O advogado, consultor e fundador do escritório especializado AMX Law, Fabio Moura, também vê outros fatores além do recuo de Musk, principalmente um misto de correção e especulação. “É um mercado ainda muito especulativo. Existia uma sensação de euforia em torno do bitcoin. Agora, com as recentes notícias, veio um alerta”, afirma.

Especialista vê fundamentos otimistas no longo prazo

Mesmo com a queda no mês, Thales Inada, da Spiti, não vê motivo para preocupação no longo prazo, e justifica seu entendimento com base nos fundamentos do bitcoin.

O “hash rate”, por exemplo, que em linhas gerais reflete a força computacional por trás do bitcoin, continua forte: “Podemos ver uma queda, mas nada diferente dos últimos meses. Seguimos com a rede segura e próxima da máxima”.

Ele também chama a atenção para os dados sobre a quantidade de bitcoins disponibilizados nas exchanges, e não nas carteiras, que segue em patamares baixos desde novembro. A lógica, aqui, é que, quanto menos criptomoedas deixadas a postos para negociação nas exchanges, mais os investidores estão pensando no longo prazo.

Além disso, em um olhar pormenorizado para esses estoques de bitcoins não disponibilizados para transações, as carteiras que estão se desfazendo são as mais recentes, enquanto as de longo prazo seguem estáveis ou ampliando saldos.

Tombo didático

Em grupos de WhatsApp dedicados à discussão de criptoativos, investidores mais experientes encararam os números em vermelho na tela com naturalidade; não é a primeira vez em que o bitcoin cai tanto em um dia ou em uma semana, e, mesmo com a desvalorização, a cripto segue em um patamar mais de três vezes maior que o de um ano atrás.

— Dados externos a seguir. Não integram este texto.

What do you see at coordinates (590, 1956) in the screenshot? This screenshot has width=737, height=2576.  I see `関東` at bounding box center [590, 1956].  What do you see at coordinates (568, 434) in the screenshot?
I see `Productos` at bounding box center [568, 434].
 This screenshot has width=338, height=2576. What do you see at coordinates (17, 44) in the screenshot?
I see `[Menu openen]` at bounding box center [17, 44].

Ainda assim, o episódio deve deixar marcas; a desvalorização deste mês é a maior desde que começou a onda de adoção institucional, no quarto trimestre de 2020. Foi então que empresas como MicroStrategy e Square iniciaram ou ampliaram investimentos de seus caixas em bitcoins, o PayPal integrou a criptomoeda e fundos e gestores passaram a incluir o ativo digital em suas carteiras como alternativa ao ouro para reserva de valor.

Depois, em 2021, vieram as notícias de que a Tesla, fabricante de automóveis elétricos comandada pelo bilionário Elon Musk, fez um investimento de US$ 1,5 bilhão em bitcoins no ano passado. Dois meses depois, a Coinbase, mais popular exchange dos EUA, fez história ao ser a primeira plataforma de negociação de criptos a listar ações na Nasdaq.

Todo esse movimento fez a cotação do bitcoin ser propulsionada de US$ 10 mil em outubro de 2020 para o recorde de US$ 65 mil em abril.

Para essa fatia recém-chegada à criptoeconomia, a semana que passou – e os dias por vir – provavelmente vão ficar na memória. “Foi mesmo um dia bem marcante para o mercado, totalmente fora da curva”, conclui Inada, da Spiti, “mas o fechamento dessa semana será importante” para um entendimento mais sereno de para onde vai o bitcoin.